The Knight and the Squire
Uploaded by Douglas828 on Mar 25, 2001
The two characters I have chosen from The Canterbury Tales are The Knight and the Squire, who share a father and son relation. These characters set out on a religious pilgrimage to a cathedral in Canterbury. The Squire, opposed to the Knight, goes for a vacation instead of religious purposes like the Knight. Though the Knight and the Squire are from the same feudal class and vocation, they differ in the fact that the Knight represents how society should have been; and the Squire depicts an accurate portrayal of how it actually was.
Chivalry, heroism, and modesty describe the Knight, whose standards and principles are that of a true gentleman; these characteristics are not seen in the Squire. Even though the Knight has won many wars, he is careful not to brag about his stories. The most obvious point in the description of the Knight is the abundance and importance of his conquests; however, the Squire's battles are barely mentioned. While the Squire's battles are summed up in two lines, while there is a long list of the Knight's battles.

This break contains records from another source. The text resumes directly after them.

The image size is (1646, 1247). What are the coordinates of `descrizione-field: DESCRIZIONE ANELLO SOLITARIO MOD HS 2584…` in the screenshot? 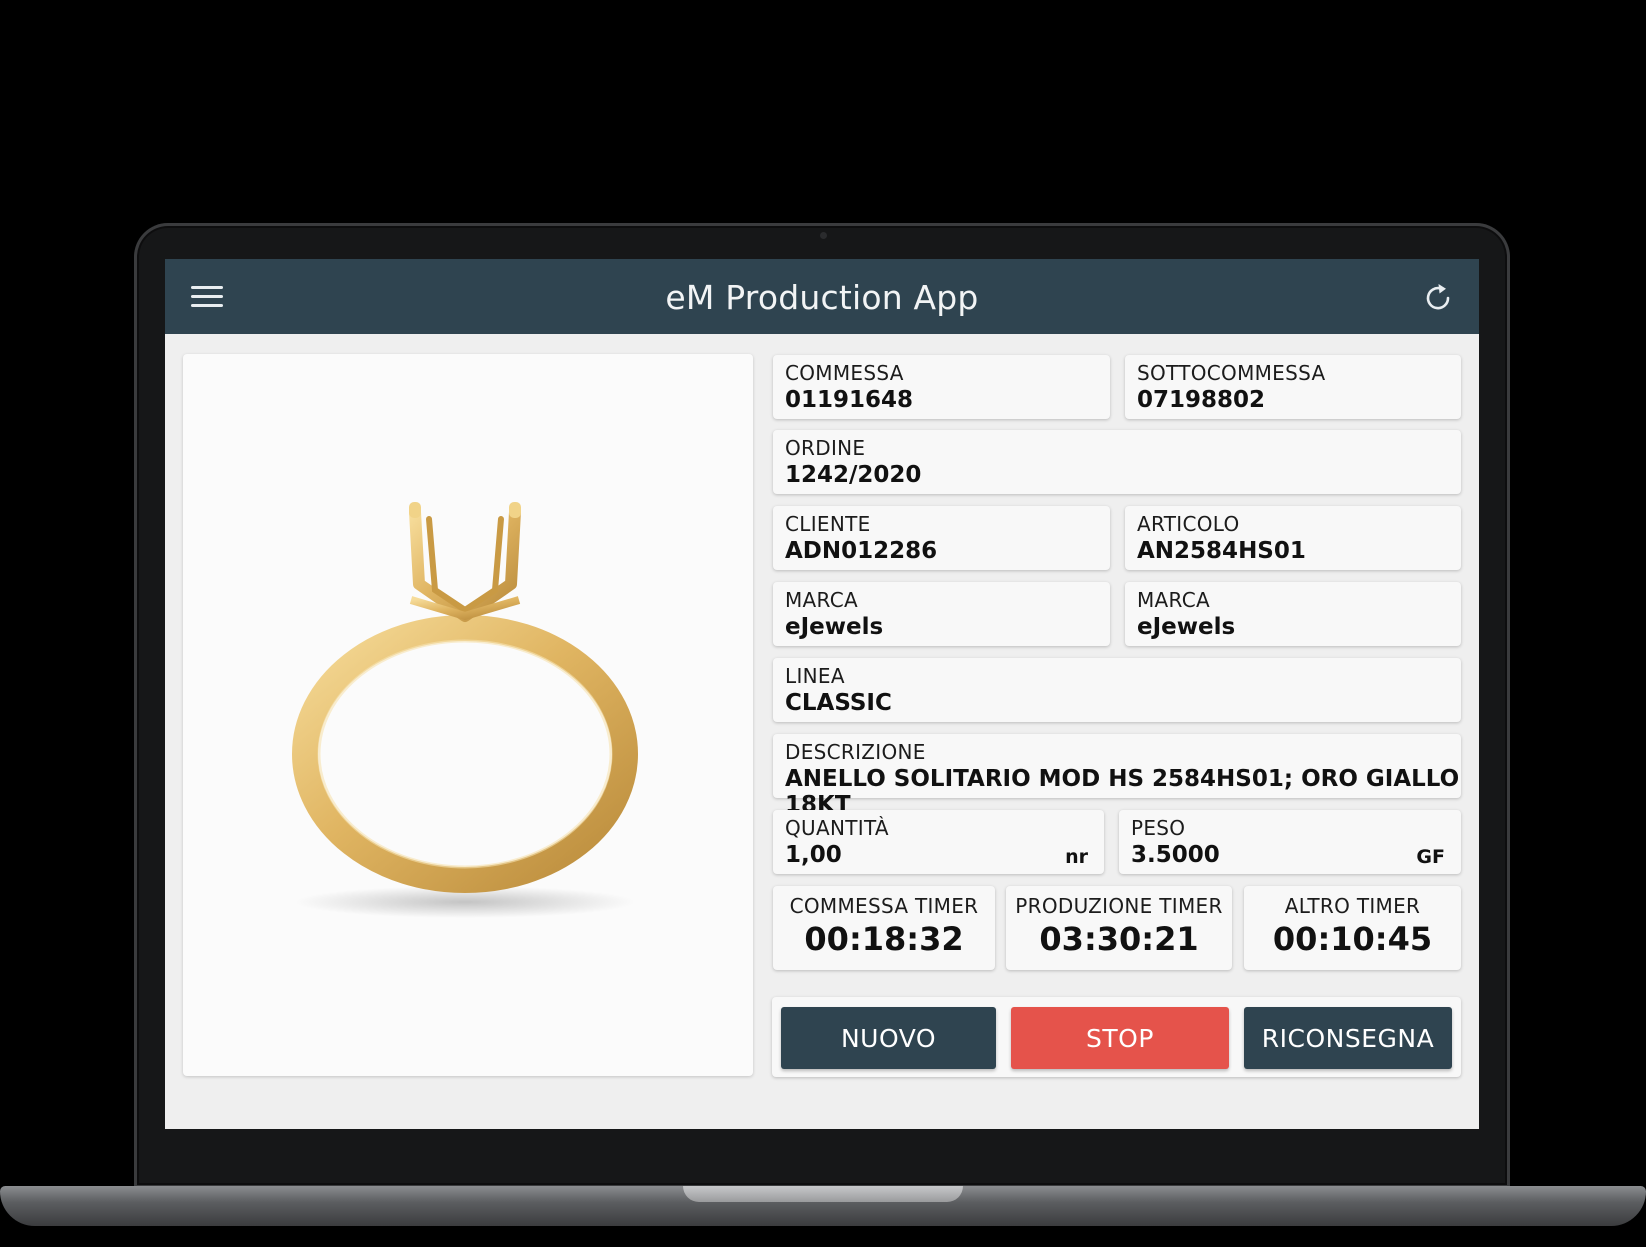 It's located at (1117, 776).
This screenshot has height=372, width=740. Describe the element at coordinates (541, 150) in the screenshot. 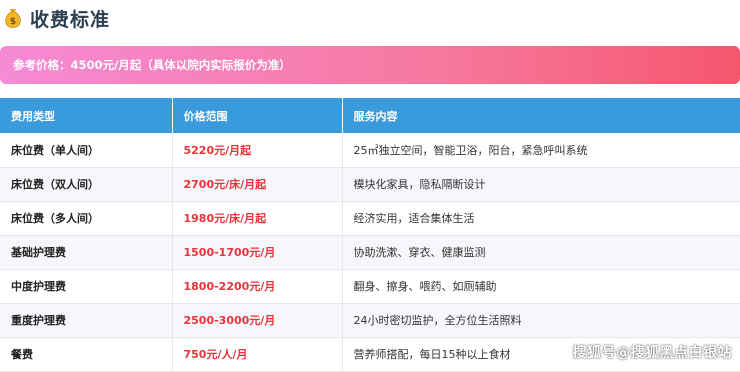

I see `service-cell: 25㎡独立空间，智能卫浴，阳台，紧急呼叫系统` at that location.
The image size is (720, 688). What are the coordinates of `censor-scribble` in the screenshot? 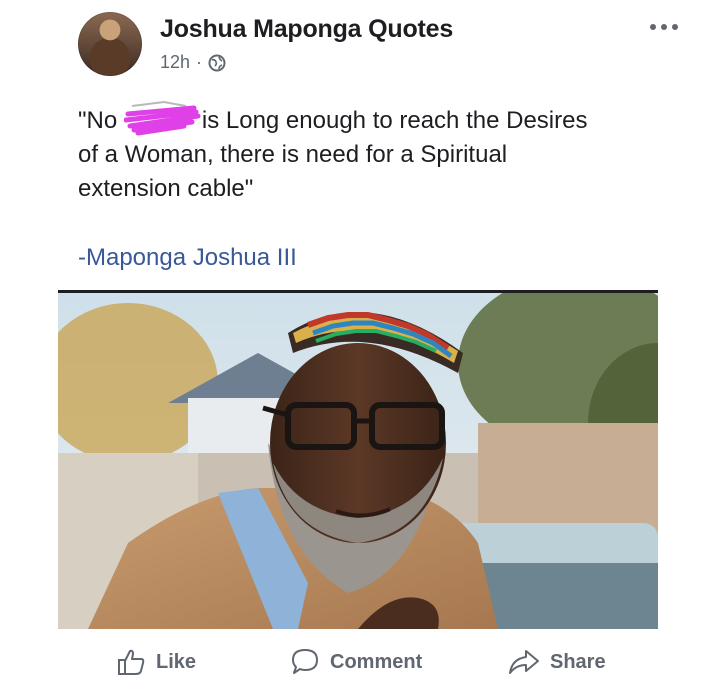 It's located at (162, 118).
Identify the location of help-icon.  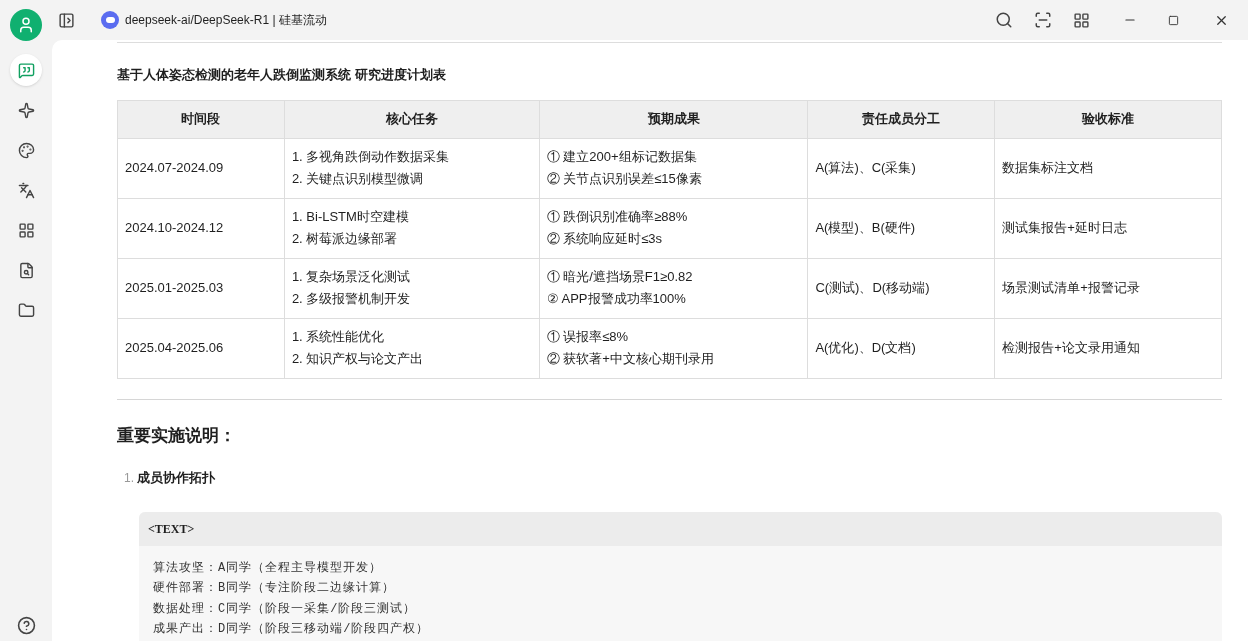
(26, 626).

Regarding the appearance, the Knight chose to wear a plain armor and tunic while the Squire dresses in excesses. The Squire is very vain, trying to better his image at any cost, his hair has "locks as curly as if they had been pressed". His actions are not necessary and are not chivalrous and is unnecessary for his knighthood. The Knight, is by far the most chivalrous and heroic. Despite the fact that the Knight and Squire are in the same class and share the same occupation, the Knight represents what a true Knight should be and how he should act. The Squire on the other hand shows how the society really is. The Knight is honorable, honest and practices chivalry. The Squire basically shows off and is almost the opposite of the Knight.